(Collected data entries)
________________________________________
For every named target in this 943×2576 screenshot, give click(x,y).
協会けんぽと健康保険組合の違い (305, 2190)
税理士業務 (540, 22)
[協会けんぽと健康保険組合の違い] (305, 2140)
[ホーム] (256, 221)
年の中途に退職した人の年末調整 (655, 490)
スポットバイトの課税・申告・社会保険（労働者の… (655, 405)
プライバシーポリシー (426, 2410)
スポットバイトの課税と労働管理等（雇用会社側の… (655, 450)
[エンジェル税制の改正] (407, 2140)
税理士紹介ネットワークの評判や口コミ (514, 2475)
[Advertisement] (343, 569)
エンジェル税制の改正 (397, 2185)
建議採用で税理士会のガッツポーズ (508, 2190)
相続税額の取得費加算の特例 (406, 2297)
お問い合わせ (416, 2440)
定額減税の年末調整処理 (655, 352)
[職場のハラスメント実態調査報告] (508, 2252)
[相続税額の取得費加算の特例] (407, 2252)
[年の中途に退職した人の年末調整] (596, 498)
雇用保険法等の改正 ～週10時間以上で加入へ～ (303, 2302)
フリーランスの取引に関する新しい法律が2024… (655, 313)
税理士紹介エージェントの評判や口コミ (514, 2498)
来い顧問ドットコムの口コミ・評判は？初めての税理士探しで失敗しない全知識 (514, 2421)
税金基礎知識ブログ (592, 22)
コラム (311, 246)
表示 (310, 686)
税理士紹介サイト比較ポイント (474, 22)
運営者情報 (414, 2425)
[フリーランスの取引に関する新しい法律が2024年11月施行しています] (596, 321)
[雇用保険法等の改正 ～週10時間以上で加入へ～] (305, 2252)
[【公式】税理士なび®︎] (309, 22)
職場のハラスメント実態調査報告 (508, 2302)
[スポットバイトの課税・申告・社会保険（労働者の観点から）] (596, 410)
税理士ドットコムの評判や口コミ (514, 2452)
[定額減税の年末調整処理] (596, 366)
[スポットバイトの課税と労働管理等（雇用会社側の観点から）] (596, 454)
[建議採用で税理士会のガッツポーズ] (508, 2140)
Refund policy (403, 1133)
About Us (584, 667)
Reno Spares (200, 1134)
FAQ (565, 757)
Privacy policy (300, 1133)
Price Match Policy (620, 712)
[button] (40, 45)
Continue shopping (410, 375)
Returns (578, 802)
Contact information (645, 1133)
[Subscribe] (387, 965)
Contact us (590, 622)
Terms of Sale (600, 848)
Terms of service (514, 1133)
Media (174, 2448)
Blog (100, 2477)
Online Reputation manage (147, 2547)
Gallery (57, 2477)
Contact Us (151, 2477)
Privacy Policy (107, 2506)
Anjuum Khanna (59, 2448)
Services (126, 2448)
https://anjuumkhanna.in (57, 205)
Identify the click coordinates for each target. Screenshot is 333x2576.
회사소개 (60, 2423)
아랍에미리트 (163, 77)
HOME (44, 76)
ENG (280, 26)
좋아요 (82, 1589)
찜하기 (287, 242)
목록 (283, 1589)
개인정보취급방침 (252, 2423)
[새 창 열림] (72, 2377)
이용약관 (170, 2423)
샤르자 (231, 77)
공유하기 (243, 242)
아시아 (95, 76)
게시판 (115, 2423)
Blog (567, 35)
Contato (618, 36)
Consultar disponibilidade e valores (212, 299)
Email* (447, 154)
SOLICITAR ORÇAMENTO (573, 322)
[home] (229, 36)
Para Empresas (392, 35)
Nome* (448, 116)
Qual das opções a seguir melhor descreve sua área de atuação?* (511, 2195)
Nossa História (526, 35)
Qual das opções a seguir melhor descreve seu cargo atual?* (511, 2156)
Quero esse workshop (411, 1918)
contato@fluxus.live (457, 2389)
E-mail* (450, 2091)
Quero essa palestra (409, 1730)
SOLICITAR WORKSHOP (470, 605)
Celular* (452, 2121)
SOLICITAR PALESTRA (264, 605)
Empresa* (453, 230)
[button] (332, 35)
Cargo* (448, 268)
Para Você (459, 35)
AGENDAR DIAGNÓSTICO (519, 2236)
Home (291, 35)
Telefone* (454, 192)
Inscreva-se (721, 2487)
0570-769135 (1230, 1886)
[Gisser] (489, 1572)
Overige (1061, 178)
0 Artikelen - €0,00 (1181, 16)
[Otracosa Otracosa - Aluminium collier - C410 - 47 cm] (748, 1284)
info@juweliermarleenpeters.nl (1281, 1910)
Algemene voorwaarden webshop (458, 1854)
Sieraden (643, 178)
________________________________________
Look over the entries for "職場のハラスメント実態調査報告", then copy every line that includes that string.

[職場のハラスメント実態調査報告] (508, 2252)
職場のハラスメント実態調査報告 (508, 2302)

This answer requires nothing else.